# Tire ply



## rennerbee (Jul 25, 2004)

Took the burb to Les Schwab this morning to have new tires put on. Had 4 ply and now are getting 10 ply. Seriously I did not understand the explaination given for the need for a different, much higher ply. What is a ply anyway? FIL told me we should have 6 ply and why we're getting higher, I don't know. I just know that it's "$566 out the door" (on sale) when I only planned on $400 for all 4.

If I understood correctly from our fast talking sales lady, the higher the ply the more pressure is needed in the tire when towing-but not when you're not towing. Sounds like a pain in the bum to have to add air or whatever before heading out and then releasing it when home and making regular runs. Just another thing to have to do.

Sorry if I am ranting, but I DO NOT like not understanding what is going on and with this whole trailer thing still being new to us (had it for 1 month), i'm going nuts.

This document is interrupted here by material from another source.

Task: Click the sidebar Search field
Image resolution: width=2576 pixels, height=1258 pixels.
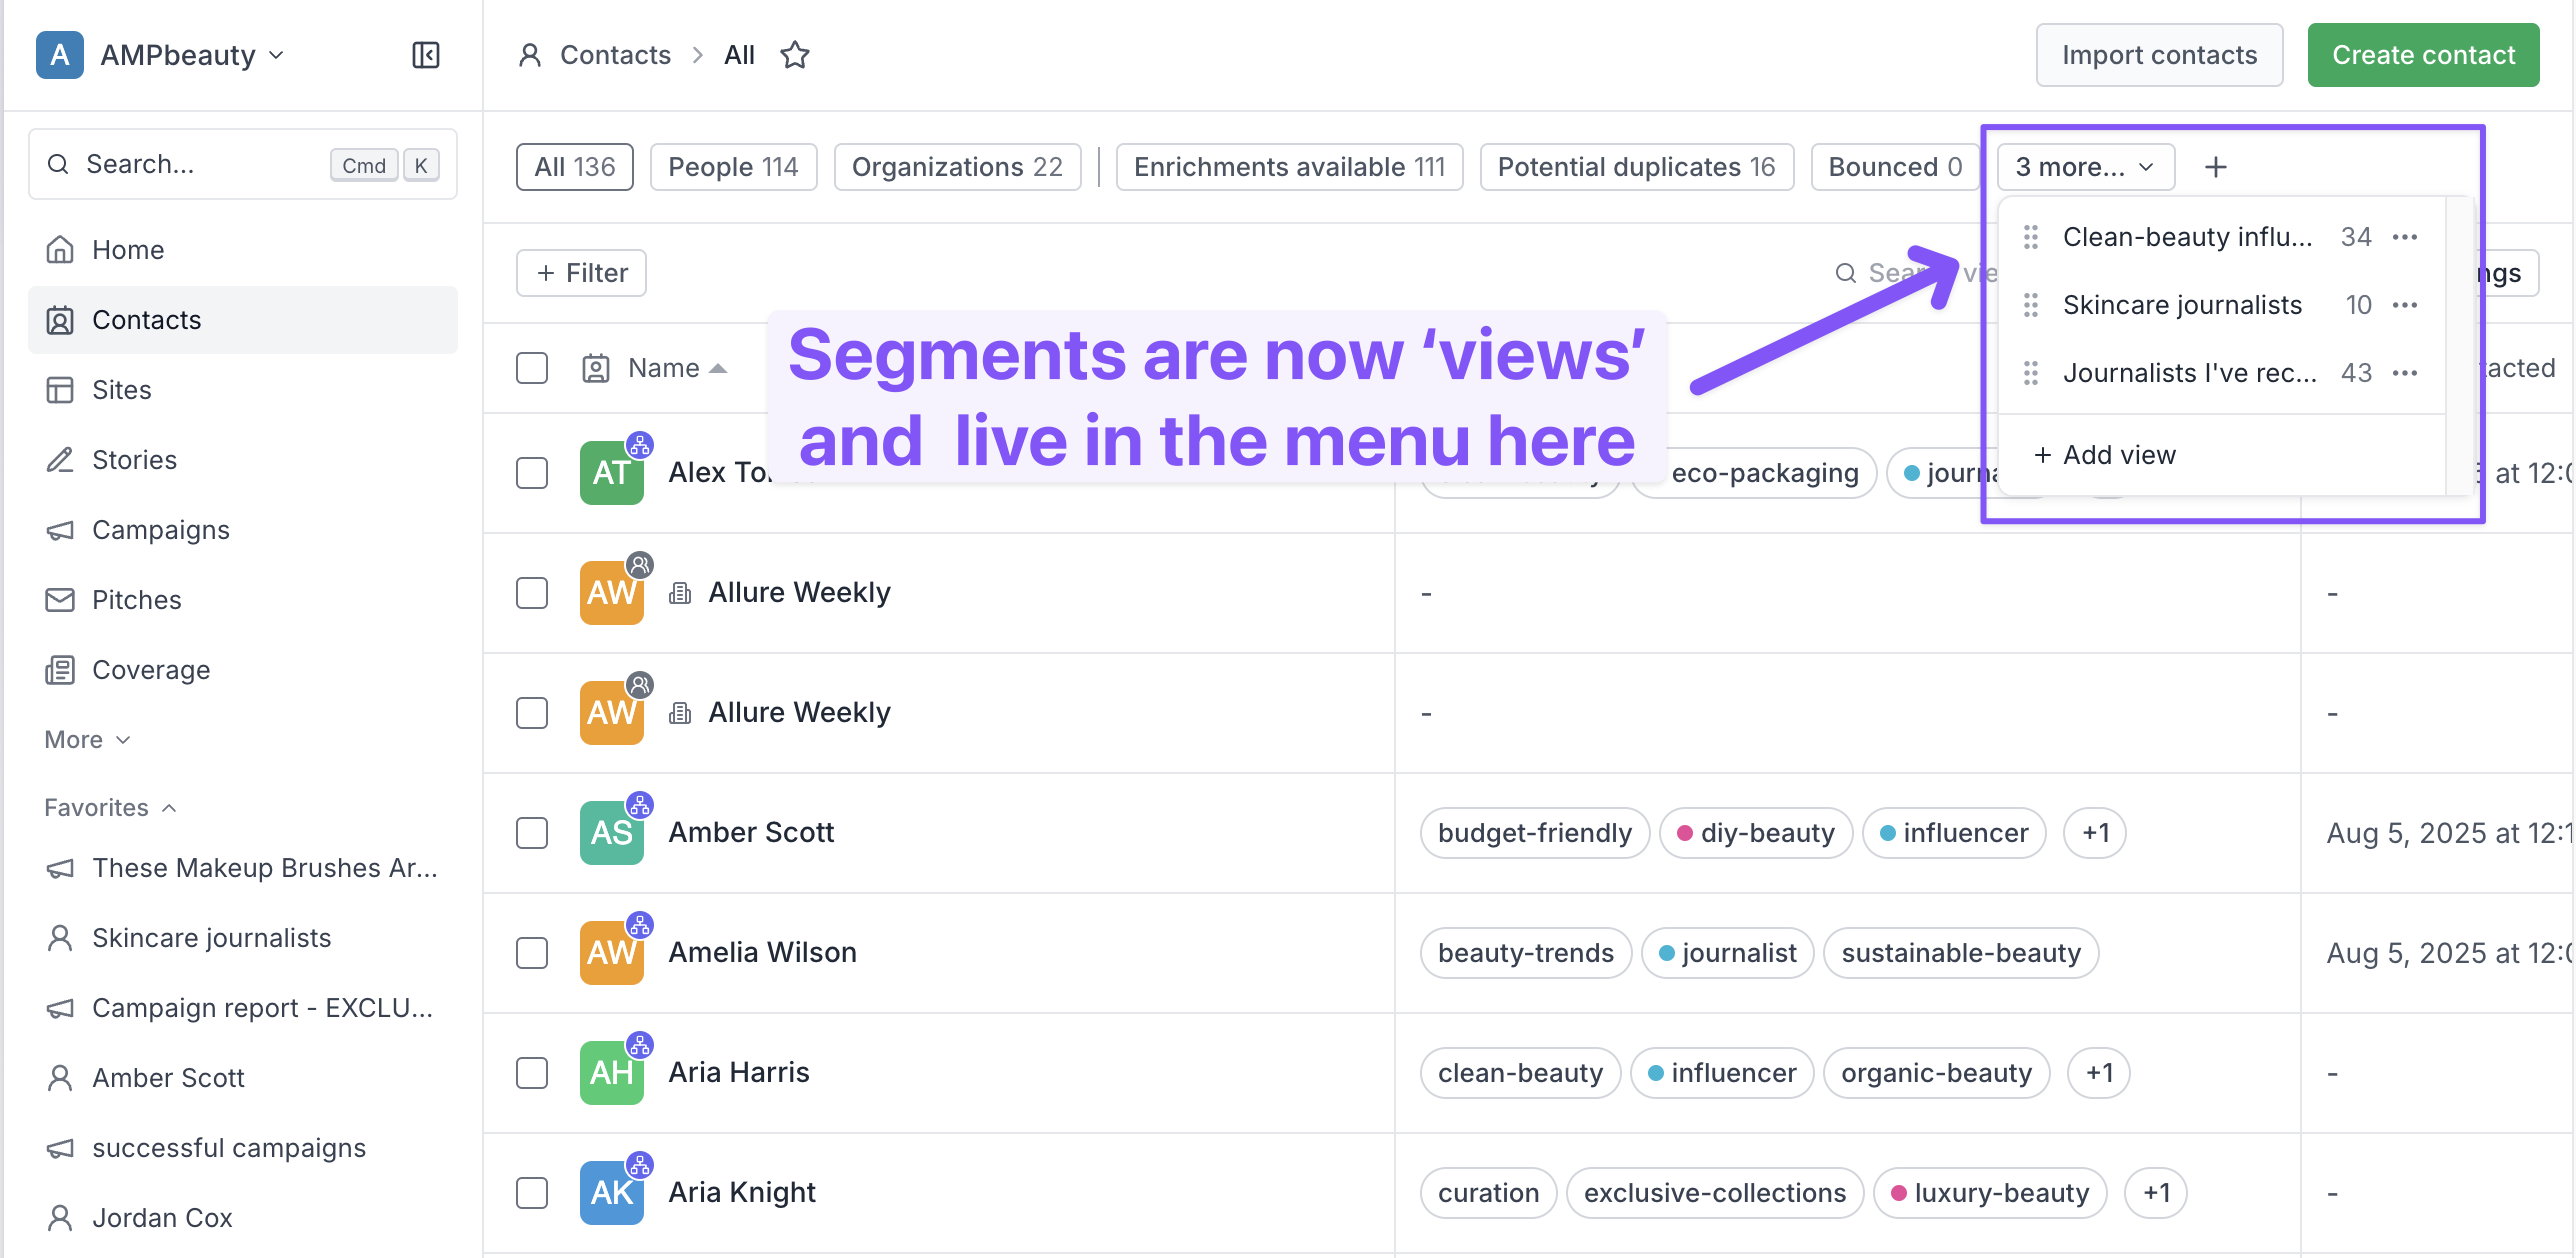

Everything that comes up is a new thing to have to figure out. What's worse is that I understand things so much better by seeing-which is hard to work with when we don't have anyone available to show us. Ok, i'm sorry for going on and on.

Back to my original questions...what is a ply and what is it's relation to towing?

Once again, thank you in advance for your information.


----------



## aplvlykat (Jan 25, 2004)

Hi Rennerbee, I don't know how the ply's work as far air presure goes but the more ply's in the sidewall the stiffer the ride. All you really need is an LT tire load range D or E (overkill). Before you buy check out WWW.TIRERACK.COM they have alot of good info and do comparison between all makes of tires. I ended up replacing my stock tires with Yokahama because of the rating they gave them and they cost out the door at America's tire store $106.00 apeice. They have around 16000 on them now and show no signs of wear and are queit going down the road. Hope this helps. Kirk


----------



## jallen58 (Oct 27, 2003)

The ply rating is the number of layers of steel,nylon.etc that the tire has. the higher the ply rating the higher the load capacity. 10 ply tires are recommended for towing. I have 10 ply's on my burb and they ride fine.

Jim


----------



## CamperAndy (Aug 26, 2004)

Think of the ply as in toilet paper







! Two ply is better than 1 ply paper as it holds up better under stress shy .

10 ply tires have a lot more load carrying ability than 4 ply but need higher pressure to do it. You should not have to bounce between two different pressures but you may notice a stiffer ride when you are not towing.


----------



## BigBadBrain (Aug 26, 2004)

So, CamperAndy, do you use 10-ply?


----------